◆ ACTIVITY: Could you print all the entries below exactly as they appear, omitting the pictures?

===== GIVEN ENTRIES

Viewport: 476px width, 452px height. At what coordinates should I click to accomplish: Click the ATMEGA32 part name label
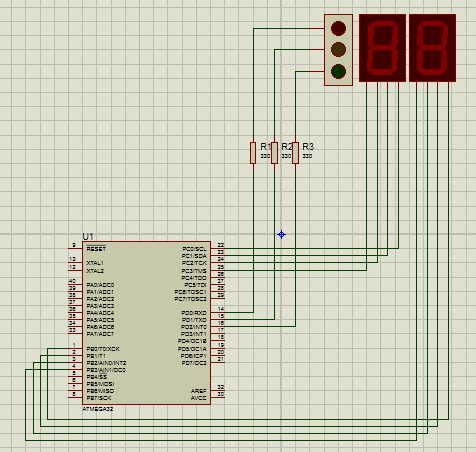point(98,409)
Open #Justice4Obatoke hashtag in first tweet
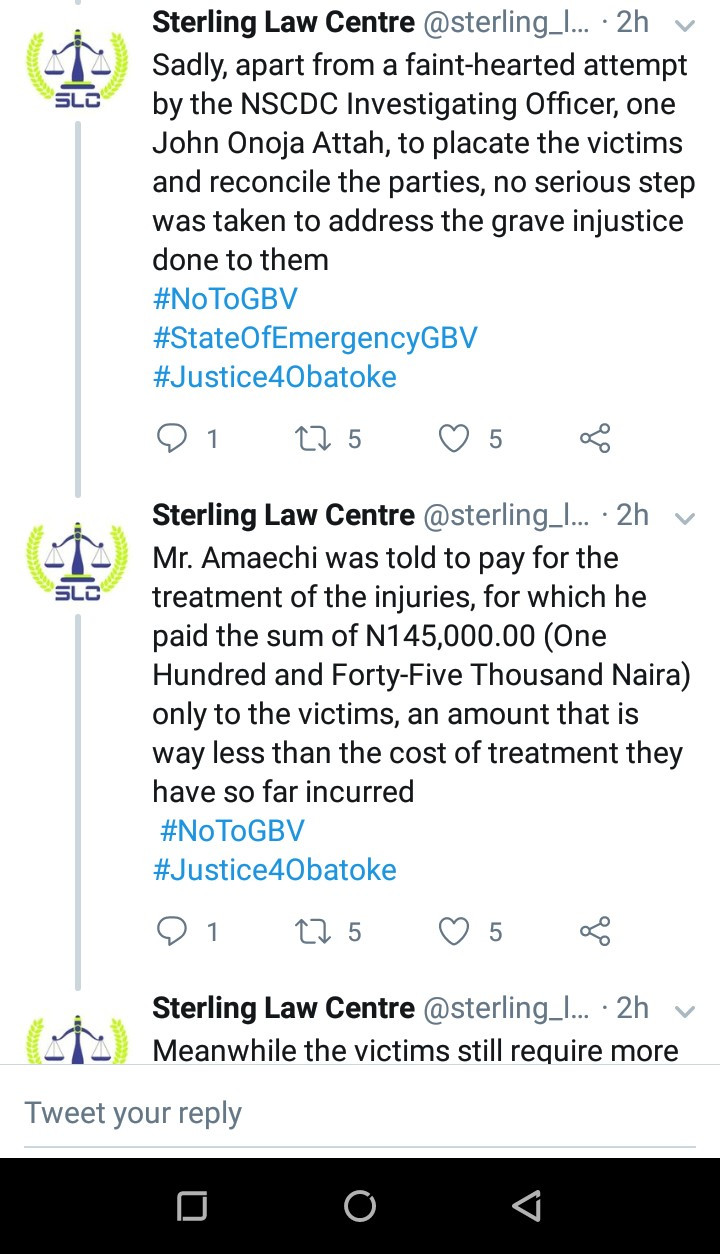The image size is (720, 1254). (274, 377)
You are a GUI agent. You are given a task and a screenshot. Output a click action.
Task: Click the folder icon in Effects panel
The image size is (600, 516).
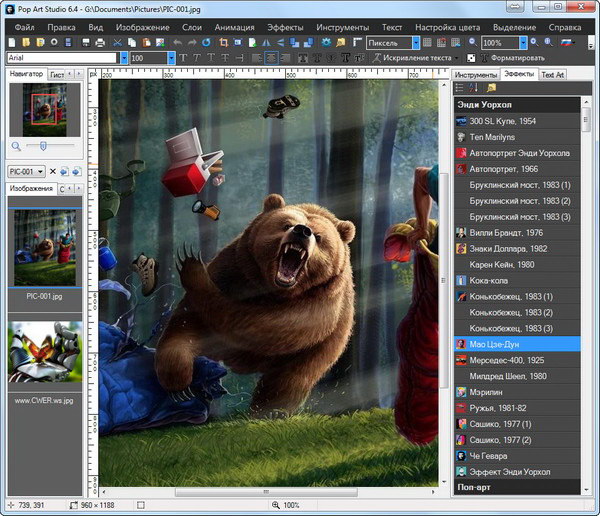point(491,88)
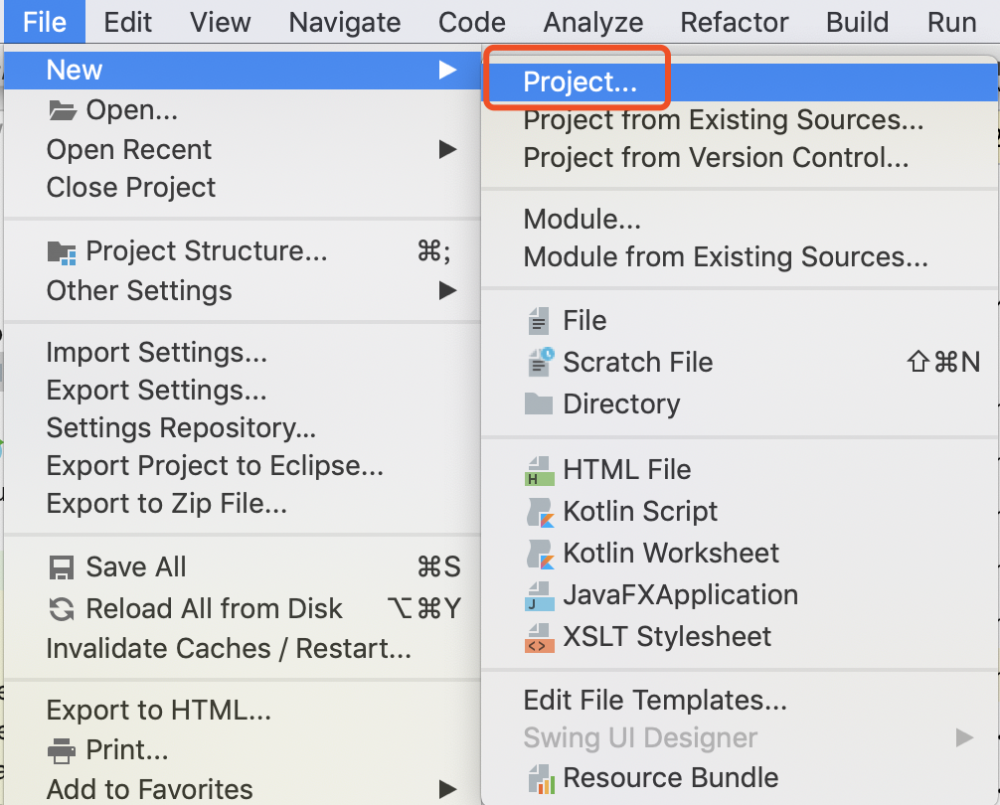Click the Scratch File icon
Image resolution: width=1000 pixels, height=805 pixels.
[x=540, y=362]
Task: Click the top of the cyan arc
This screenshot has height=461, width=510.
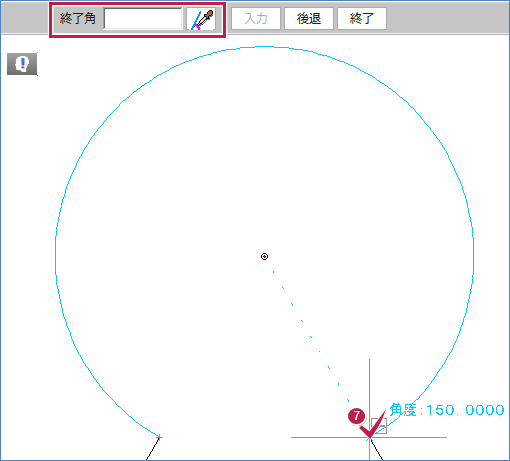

==========

◆ RESPONSE AREA:
Viewport: 476px width, 452px height. At what coordinates should I click to accomplish: Click the ATMEGA32 part name label
point(98,409)
Open #Justice4Obatoke hashtag in first tweet
The image size is (720, 1254). (274, 377)
You are a GUI agent. You are given a task and a screenshot. Output a click action.
Task: Click the folder icon in Effects panel
The image size is (600, 516).
point(491,88)
Click the Scratch File icon
Image resolution: width=1000 pixels, height=805 pixels.
[x=540, y=362]
Task: Click the top of the cyan arc
This screenshot has height=461, width=510.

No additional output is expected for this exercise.